▸ **Aim of the task**: Please rewrite the material starting at the line containing "Given: Select the From anyone option" and ending at the last line of the material, swapping "directory link" for "folder link" and leaving everything else as it is. Return only those lines.

-- start --

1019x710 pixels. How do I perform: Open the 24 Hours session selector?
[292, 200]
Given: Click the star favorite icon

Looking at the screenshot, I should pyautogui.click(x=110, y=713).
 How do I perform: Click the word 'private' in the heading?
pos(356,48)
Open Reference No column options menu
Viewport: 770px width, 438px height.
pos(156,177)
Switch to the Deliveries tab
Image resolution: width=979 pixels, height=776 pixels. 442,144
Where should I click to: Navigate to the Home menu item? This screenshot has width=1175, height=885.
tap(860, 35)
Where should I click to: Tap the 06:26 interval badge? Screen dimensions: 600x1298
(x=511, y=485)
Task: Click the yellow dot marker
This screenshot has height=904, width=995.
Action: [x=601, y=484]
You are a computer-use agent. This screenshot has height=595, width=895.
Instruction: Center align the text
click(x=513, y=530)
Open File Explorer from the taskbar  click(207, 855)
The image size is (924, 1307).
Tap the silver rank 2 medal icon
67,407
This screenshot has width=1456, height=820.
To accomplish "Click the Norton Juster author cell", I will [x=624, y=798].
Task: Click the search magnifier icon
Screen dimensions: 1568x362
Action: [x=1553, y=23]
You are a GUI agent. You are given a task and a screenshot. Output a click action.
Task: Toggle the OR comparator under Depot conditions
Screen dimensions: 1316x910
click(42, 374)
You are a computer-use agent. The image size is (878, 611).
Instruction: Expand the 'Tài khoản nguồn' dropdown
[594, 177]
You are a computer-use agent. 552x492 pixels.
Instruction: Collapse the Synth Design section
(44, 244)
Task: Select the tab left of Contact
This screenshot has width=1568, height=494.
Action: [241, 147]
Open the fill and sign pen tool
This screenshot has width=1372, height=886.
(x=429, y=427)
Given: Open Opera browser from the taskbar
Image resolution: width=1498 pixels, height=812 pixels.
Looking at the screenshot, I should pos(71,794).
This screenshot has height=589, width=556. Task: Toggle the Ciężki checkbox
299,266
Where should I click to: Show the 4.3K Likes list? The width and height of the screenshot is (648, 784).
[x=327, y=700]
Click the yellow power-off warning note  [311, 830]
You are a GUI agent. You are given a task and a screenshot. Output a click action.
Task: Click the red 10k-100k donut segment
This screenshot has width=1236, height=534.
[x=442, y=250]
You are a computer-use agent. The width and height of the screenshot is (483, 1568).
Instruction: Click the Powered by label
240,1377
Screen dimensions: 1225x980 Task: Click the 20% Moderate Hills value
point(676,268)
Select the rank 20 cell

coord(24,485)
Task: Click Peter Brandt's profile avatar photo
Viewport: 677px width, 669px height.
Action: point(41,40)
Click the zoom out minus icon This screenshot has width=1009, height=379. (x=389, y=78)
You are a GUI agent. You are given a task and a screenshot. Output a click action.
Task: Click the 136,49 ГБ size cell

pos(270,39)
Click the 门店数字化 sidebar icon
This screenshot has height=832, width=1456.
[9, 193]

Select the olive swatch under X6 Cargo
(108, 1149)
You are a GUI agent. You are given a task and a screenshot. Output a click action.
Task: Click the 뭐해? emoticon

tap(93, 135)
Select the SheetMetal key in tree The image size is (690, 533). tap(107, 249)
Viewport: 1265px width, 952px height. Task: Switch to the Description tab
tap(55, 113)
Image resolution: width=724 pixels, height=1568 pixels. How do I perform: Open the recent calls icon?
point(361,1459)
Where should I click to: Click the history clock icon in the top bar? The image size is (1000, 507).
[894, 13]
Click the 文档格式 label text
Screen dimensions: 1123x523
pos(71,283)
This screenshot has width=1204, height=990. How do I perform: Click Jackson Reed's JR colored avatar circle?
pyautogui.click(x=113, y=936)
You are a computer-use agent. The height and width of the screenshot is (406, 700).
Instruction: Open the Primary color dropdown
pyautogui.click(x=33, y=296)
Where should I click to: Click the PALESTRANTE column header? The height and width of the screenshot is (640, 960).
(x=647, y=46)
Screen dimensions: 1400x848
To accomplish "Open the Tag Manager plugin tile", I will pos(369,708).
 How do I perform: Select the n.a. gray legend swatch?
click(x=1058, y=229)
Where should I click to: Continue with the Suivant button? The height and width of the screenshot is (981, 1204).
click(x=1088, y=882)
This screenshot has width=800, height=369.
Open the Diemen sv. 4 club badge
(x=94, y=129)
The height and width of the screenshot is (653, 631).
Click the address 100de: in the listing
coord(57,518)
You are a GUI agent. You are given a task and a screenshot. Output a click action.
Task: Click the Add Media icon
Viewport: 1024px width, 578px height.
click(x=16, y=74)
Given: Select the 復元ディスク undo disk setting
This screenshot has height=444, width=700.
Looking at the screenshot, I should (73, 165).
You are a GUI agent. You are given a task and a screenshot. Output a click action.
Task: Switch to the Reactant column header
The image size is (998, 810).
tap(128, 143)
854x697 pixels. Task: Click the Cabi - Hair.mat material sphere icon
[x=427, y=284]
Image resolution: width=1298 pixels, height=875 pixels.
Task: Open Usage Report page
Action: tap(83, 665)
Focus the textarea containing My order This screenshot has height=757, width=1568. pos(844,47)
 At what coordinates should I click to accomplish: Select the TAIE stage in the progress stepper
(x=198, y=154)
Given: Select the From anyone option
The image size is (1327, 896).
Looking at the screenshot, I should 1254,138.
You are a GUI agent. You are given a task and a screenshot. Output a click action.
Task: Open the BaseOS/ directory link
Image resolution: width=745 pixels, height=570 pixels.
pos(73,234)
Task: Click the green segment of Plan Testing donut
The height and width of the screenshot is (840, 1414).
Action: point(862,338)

-- end --

▸ **Correct answer**:
Given: Select the From anyone option
The image size is (1327, 896).
Looking at the screenshot, I should 1254,138.
You are a GUI agent. You are given a task and a screenshot. Output a click action.
Task: Open the BaseOS/ folder link
Image resolution: width=745 pixels, height=570 pixels.
pos(73,234)
Task: Click the green segment of Plan Testing donut
The height and width of the screenshot is (840, 1414).
Action: point(862,338)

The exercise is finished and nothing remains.